**** ENTRIES PROVIDED ****
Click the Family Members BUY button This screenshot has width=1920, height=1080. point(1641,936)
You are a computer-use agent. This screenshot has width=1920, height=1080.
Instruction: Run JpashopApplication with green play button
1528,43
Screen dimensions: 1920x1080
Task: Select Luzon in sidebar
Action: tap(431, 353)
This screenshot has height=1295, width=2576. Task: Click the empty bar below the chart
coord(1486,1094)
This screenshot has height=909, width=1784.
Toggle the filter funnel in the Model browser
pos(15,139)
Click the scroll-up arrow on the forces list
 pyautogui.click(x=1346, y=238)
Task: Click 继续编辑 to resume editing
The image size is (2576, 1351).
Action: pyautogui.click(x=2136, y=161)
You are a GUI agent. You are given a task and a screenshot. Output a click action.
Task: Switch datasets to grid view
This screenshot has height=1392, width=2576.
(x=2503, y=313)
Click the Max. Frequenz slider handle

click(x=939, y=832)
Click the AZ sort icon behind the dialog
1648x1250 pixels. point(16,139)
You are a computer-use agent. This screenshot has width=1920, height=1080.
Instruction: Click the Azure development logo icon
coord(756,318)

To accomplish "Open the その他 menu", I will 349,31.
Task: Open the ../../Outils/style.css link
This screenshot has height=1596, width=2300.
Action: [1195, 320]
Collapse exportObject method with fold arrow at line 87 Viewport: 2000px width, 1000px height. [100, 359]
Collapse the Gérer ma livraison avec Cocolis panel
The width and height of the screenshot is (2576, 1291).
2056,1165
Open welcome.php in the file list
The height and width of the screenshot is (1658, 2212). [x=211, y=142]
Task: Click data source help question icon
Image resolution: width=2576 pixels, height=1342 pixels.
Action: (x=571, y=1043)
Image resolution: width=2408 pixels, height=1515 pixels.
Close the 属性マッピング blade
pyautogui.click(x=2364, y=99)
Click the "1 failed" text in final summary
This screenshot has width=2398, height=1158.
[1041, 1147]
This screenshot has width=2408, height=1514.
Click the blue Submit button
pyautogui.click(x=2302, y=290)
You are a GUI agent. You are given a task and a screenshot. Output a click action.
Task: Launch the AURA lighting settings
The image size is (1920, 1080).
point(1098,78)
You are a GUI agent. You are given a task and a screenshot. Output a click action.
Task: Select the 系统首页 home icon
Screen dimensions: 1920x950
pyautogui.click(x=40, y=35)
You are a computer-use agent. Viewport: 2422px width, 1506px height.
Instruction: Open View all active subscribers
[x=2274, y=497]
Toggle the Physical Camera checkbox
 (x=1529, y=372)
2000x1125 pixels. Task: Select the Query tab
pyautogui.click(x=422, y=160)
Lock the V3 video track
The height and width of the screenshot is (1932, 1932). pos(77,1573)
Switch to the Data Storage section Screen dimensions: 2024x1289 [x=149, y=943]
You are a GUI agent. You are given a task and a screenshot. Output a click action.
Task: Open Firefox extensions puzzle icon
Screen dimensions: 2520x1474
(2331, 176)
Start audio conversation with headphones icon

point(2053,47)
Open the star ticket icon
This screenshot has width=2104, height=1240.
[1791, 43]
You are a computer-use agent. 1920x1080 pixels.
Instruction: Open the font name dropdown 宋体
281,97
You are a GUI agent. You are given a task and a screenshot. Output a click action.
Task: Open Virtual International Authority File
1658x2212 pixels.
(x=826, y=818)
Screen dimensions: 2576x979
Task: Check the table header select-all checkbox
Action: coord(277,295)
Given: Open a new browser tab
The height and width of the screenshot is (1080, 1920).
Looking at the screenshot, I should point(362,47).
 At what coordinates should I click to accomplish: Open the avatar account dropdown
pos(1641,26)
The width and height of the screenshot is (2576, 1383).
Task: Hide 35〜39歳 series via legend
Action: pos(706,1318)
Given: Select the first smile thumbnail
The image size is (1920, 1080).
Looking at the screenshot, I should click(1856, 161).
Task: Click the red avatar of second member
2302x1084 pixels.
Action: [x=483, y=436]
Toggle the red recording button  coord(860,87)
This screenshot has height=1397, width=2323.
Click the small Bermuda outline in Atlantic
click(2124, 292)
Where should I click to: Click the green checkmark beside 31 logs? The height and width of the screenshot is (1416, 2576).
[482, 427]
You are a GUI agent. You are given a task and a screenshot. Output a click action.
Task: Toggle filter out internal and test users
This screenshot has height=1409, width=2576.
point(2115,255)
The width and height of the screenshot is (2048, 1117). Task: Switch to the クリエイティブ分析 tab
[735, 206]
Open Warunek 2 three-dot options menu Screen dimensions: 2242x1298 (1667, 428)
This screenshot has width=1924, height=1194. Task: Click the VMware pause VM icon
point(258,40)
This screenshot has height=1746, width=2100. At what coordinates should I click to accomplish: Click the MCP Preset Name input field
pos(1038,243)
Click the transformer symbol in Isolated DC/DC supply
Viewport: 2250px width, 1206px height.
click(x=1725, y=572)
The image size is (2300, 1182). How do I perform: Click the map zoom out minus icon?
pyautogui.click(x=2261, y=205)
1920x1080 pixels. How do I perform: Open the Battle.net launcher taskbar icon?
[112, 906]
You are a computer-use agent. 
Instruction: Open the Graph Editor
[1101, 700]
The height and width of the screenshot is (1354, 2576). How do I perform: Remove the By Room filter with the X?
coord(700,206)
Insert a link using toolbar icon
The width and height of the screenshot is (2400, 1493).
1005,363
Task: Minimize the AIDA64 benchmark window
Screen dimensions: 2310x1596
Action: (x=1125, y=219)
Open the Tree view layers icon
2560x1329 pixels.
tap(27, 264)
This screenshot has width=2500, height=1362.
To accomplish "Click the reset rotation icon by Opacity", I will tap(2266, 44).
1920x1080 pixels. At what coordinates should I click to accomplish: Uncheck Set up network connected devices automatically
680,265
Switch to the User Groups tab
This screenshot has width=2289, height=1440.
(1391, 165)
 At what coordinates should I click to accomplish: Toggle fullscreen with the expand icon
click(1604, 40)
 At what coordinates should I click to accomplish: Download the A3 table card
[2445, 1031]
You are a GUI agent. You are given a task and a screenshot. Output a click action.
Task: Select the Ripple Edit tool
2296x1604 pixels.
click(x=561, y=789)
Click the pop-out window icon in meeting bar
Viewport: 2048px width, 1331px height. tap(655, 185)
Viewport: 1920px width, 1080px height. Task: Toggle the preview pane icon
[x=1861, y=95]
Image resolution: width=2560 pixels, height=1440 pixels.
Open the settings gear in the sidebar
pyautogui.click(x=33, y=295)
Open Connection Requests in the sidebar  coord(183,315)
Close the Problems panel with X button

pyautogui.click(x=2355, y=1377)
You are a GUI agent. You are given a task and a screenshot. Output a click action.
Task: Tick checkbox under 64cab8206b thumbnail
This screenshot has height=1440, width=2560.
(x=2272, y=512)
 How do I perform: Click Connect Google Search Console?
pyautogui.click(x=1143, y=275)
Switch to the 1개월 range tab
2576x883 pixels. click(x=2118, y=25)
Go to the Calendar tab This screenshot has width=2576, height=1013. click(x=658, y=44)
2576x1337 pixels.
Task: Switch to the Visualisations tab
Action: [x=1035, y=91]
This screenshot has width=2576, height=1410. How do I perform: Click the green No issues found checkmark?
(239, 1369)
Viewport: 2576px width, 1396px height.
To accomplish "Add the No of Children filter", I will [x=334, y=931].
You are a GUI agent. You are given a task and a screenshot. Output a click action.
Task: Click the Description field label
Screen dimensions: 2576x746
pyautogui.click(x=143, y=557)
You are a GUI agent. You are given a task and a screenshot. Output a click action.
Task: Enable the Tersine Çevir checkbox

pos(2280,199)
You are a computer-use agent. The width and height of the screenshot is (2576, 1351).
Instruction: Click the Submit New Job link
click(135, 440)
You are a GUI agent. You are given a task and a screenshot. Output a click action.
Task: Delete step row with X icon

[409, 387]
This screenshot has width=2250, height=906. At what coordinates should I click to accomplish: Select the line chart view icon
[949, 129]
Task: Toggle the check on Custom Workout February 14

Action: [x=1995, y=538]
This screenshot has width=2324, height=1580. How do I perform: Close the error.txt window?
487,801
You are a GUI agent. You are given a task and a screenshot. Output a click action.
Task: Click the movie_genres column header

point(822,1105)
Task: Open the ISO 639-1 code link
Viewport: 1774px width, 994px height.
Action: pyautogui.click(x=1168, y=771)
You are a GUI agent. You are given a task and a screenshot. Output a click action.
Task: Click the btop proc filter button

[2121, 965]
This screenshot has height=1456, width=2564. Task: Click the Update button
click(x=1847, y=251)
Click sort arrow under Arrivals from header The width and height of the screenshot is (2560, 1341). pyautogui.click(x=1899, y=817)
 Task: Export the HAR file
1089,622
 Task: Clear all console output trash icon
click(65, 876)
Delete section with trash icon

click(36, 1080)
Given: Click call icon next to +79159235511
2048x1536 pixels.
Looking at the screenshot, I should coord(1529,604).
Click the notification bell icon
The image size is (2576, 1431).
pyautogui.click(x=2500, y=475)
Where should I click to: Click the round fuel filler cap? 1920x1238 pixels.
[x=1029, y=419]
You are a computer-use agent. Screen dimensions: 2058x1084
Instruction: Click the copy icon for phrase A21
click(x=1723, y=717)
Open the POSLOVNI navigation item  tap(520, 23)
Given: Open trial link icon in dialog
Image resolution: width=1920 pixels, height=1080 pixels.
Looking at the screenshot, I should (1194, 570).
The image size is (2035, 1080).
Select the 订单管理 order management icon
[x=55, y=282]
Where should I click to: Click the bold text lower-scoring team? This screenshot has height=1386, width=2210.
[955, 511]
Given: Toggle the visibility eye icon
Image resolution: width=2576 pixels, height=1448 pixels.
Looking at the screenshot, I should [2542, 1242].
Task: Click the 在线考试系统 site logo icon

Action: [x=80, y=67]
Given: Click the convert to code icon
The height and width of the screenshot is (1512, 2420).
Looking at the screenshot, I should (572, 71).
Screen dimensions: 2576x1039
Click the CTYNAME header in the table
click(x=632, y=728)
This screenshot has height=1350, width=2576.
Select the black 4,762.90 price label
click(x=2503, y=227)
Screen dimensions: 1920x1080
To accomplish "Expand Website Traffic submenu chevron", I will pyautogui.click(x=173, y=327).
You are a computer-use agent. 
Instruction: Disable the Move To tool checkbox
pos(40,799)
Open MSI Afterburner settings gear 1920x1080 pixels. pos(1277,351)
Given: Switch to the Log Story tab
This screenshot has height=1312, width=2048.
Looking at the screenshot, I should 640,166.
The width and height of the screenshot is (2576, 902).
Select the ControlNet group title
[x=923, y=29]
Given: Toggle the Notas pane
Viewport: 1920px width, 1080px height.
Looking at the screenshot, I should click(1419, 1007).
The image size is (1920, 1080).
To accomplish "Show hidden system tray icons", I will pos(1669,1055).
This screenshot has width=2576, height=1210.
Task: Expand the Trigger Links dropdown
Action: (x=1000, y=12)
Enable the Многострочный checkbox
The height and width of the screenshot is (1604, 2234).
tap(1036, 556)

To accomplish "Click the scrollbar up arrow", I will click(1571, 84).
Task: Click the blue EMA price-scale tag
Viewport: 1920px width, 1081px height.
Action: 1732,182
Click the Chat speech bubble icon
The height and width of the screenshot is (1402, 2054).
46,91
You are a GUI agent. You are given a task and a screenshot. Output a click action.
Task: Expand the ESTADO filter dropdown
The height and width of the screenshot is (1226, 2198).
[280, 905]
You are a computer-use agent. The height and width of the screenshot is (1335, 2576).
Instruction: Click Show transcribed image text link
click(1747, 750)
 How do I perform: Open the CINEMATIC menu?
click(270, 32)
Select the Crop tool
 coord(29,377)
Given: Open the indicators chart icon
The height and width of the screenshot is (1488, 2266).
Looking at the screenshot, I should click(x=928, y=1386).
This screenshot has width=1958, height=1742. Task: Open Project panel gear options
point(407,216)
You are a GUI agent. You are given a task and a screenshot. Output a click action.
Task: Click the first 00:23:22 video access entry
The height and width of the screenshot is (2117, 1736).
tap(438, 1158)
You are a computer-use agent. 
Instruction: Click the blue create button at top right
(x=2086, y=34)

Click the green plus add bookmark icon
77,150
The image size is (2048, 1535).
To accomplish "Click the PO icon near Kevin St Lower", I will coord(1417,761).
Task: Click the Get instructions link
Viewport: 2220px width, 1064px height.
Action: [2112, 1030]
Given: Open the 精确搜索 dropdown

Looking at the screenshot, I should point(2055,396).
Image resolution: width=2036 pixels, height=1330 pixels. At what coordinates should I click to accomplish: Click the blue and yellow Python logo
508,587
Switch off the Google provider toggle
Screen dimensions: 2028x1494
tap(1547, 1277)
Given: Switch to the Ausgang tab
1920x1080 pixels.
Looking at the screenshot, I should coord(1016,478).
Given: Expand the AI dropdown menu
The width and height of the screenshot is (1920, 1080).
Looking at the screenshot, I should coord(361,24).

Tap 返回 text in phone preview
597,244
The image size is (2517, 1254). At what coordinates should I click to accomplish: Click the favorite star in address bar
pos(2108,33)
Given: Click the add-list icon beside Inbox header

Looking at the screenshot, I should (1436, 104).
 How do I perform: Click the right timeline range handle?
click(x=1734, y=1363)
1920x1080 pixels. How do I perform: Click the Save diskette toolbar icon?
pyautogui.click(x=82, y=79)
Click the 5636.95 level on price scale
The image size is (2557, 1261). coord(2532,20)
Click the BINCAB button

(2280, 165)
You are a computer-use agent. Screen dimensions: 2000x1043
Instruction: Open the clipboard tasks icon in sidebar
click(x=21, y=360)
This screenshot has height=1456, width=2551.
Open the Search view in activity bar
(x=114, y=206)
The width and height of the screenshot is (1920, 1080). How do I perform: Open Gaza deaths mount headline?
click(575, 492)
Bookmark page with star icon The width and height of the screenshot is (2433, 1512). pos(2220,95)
****
- [PROMPT]: Find and copy each line of the data where "first" is present.

- [SOLUTION FOR THIS TASK]:
Given: Select the first smile thumbnail
Task: Click the first 00:23:22 video access entry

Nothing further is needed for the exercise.